Audiologists and administrators are wearing PPE scrubs (washed daily), disposable gloves, and 4-layered masks with patients who have mild hearing loss, and face screens while seeing patients with moderate, severe or profound hearing loss (masks on for close contact). We have also placed Perspex dividers on each desk to add protection. 

For patients who require hearing aid repairs or want to purchase consumables such as batteries or wax guards, we have both courier and curbside collection (on a tray with a disposable napkin). Patients who may be at higher risk are being seen at home so that they are only in contact with one person who is extremely careful. 

Paula Johnson, Hear and Say, Australia

Hear and Say is a not-for-profit early intervention and all of life implantable hearing technology program, based in Queensland Australia, with five centers and a tele-practice program.

Our staff were placed on a work-from-home schedule and center-based services were minimized and replaced by tele-practice when appropriate. Most center-based appointments were audiology-related, given the limitations of tele-practice in the space of pediatric CI assessment and programming. There was also an urgency to complete all pre-cochlear implant testing as elective surgeries were getting ready to be suspended.  

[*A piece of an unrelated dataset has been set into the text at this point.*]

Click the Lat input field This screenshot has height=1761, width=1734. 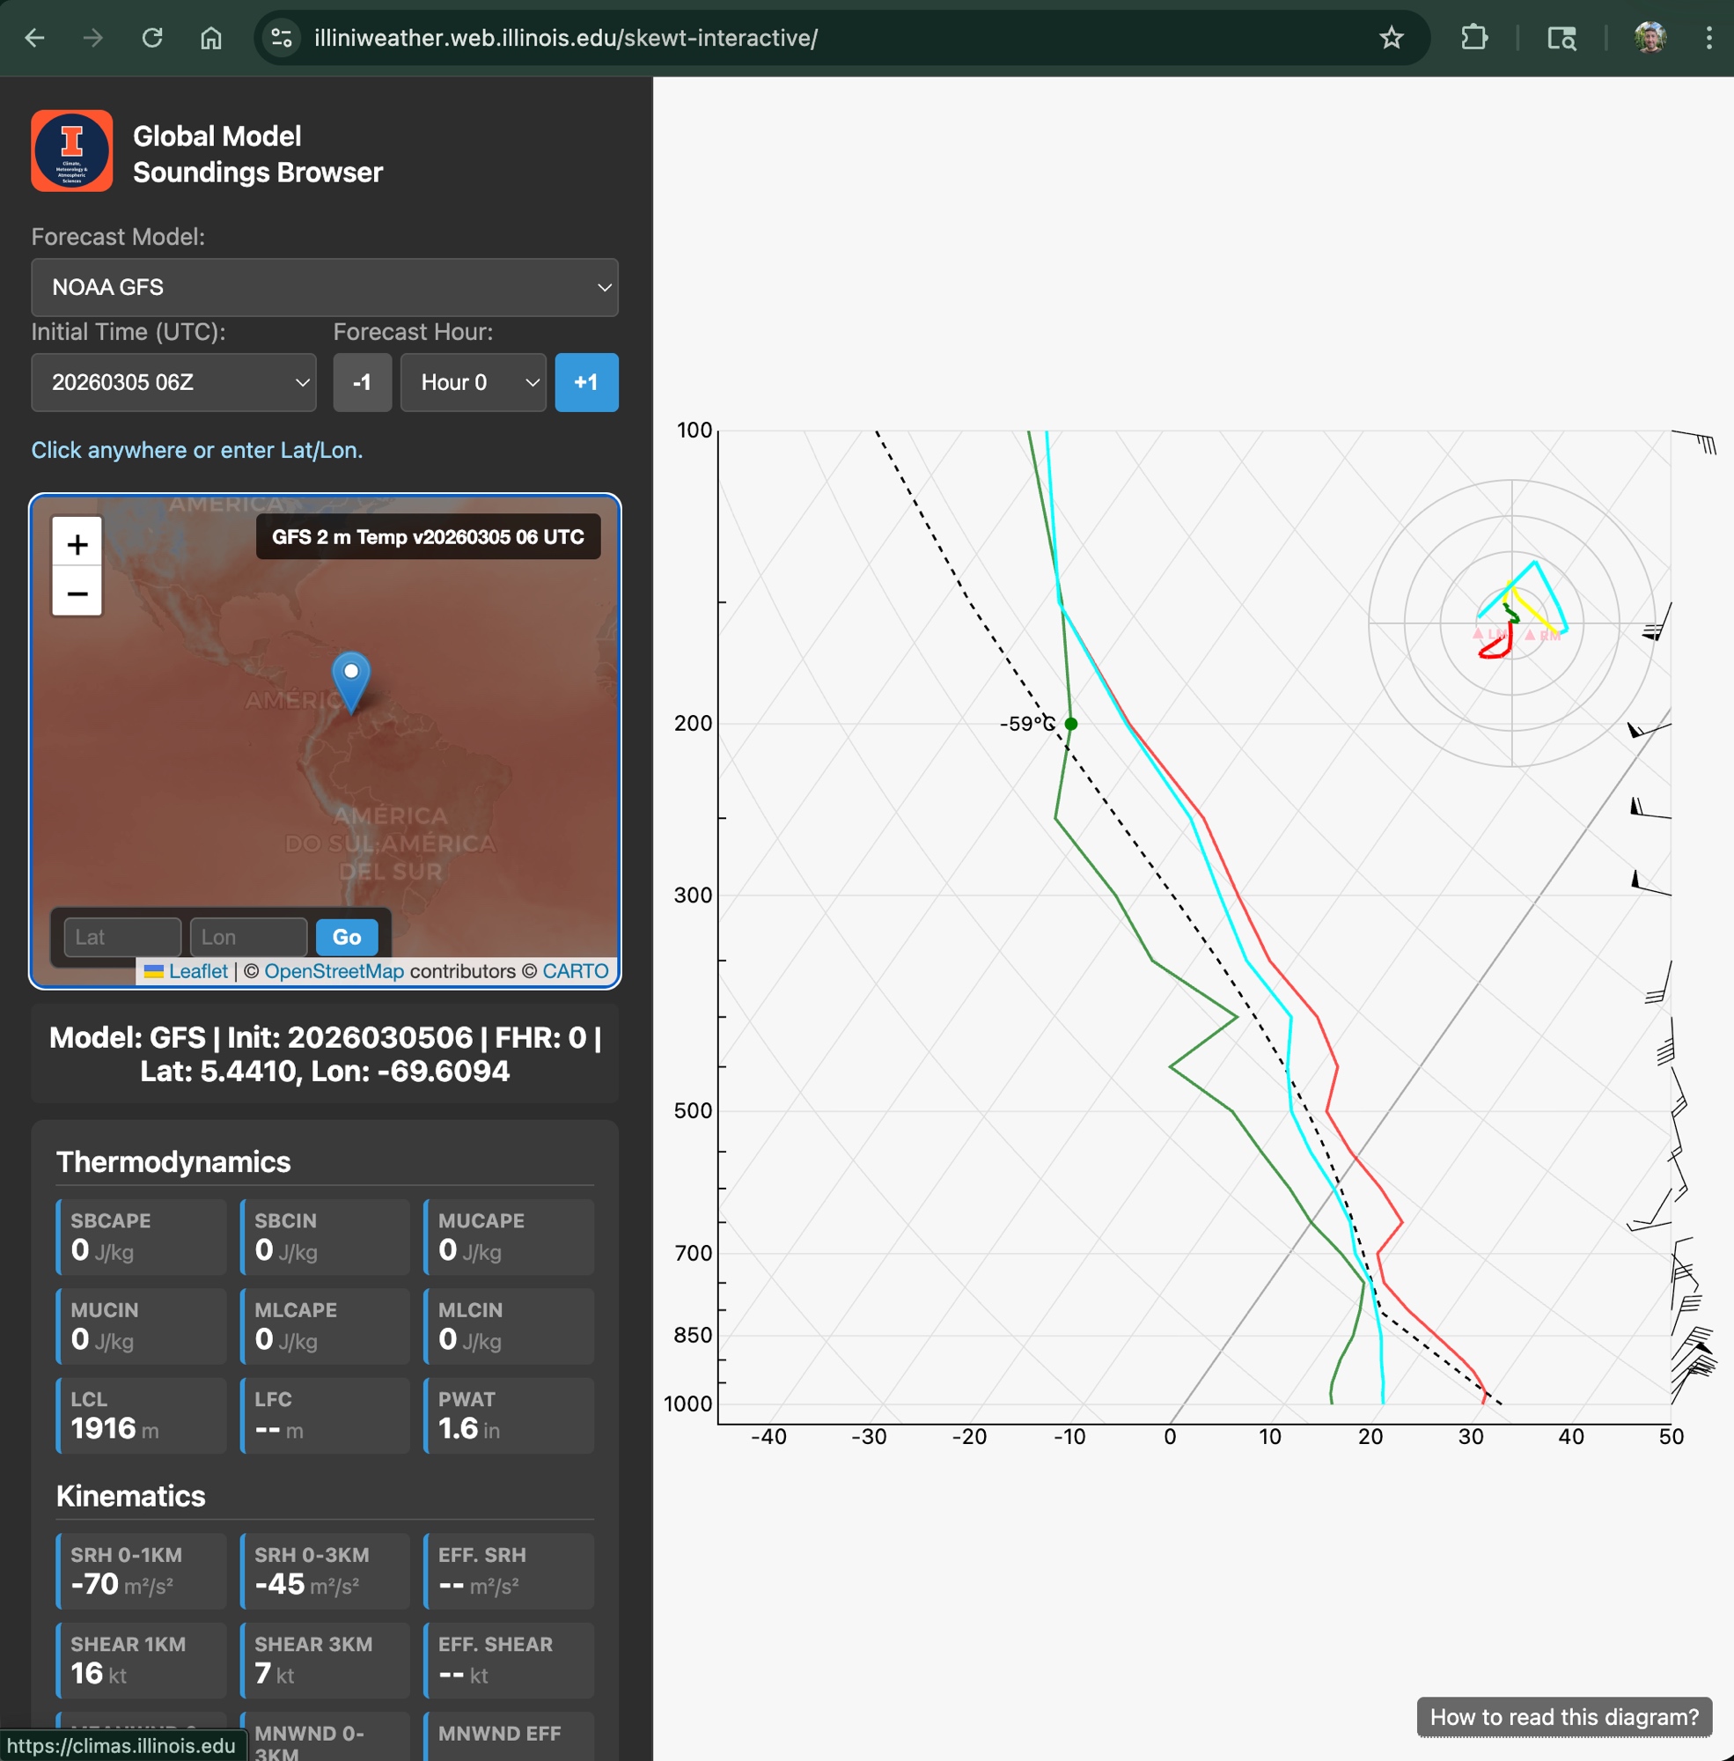122,937
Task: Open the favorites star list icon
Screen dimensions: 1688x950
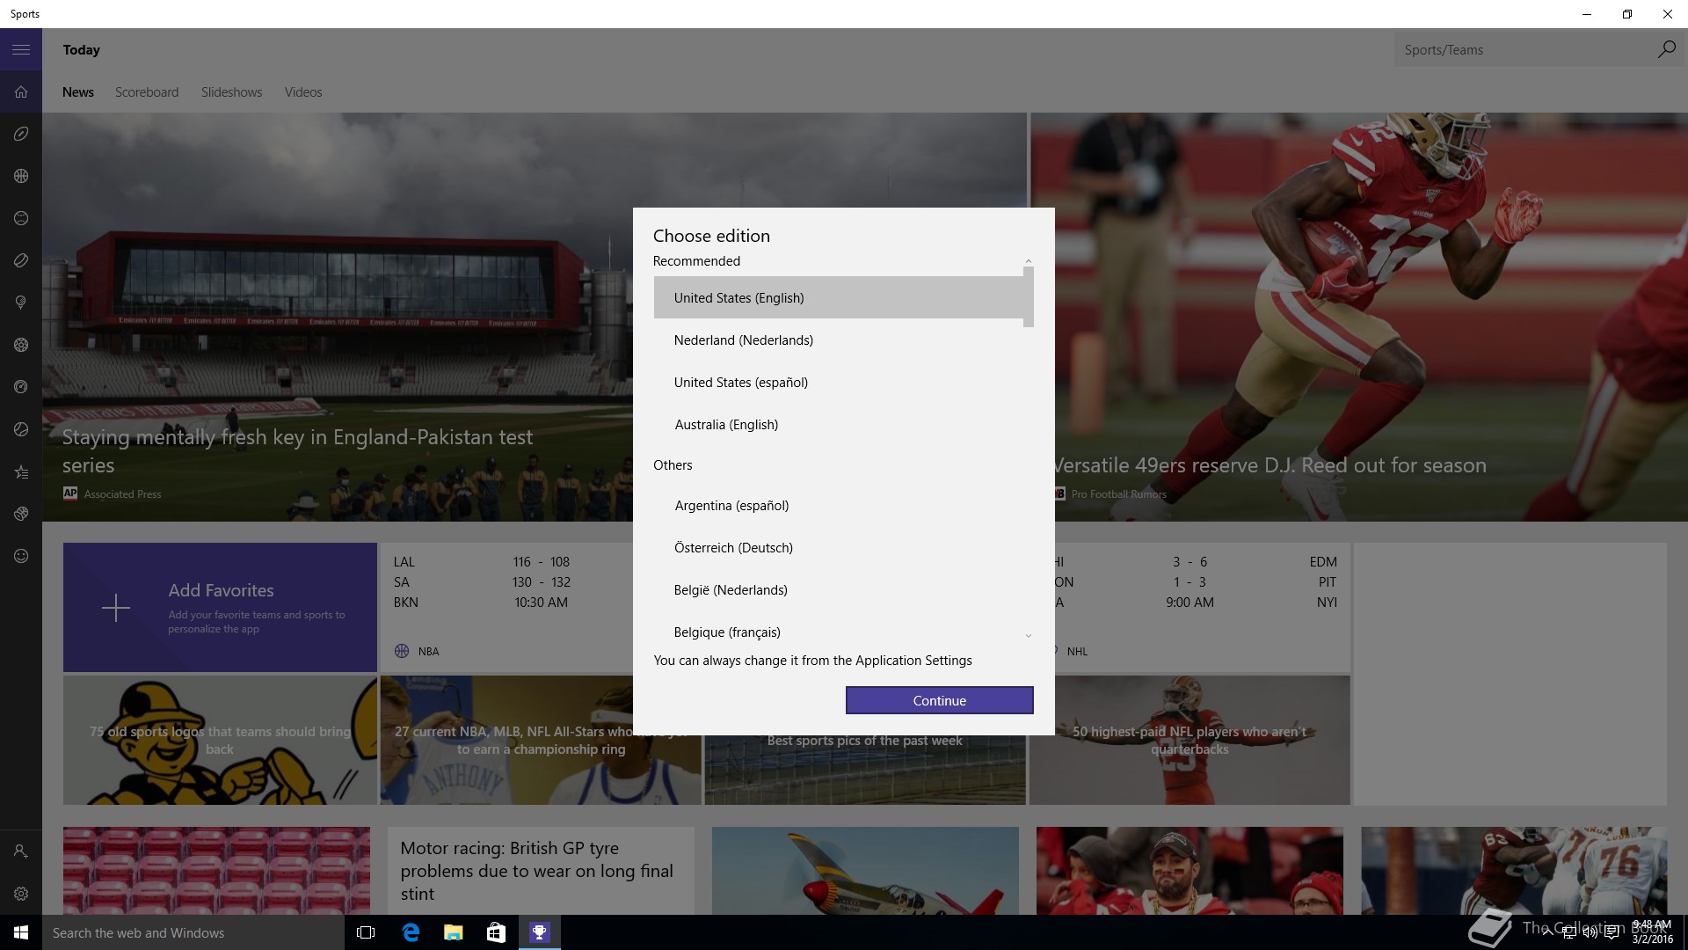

For in-center appointments, families were contacted 24-hours prior to their appointment and case histories or questionnaires were completed by phone when possible. Strict cleaning guidelines for all equipment, surfaces, toys, etc. were put in place. Remote mapping was also put in place. To make sure clients were not missed and communication remained strong, tele-practice functional assessments were completed via Zoom with an audiologist to access function.  

A child’s “switch-on” has always been a celebration of hearing shared with family and friends. That was no longer an option, so we had to change how that moment was celebrated and shared. We set-up Zoom links and utilized social media to share these incredible moments.   

We have a long history of delivering Listening and Spoken Language therapy via tele-practice. This level of experience meant that we were able to transition approximately 250 families, as well as group programs, in less than two weeks to this model of care.

Now, we look to the next challenge as we put together a roadmap to return to center-based services.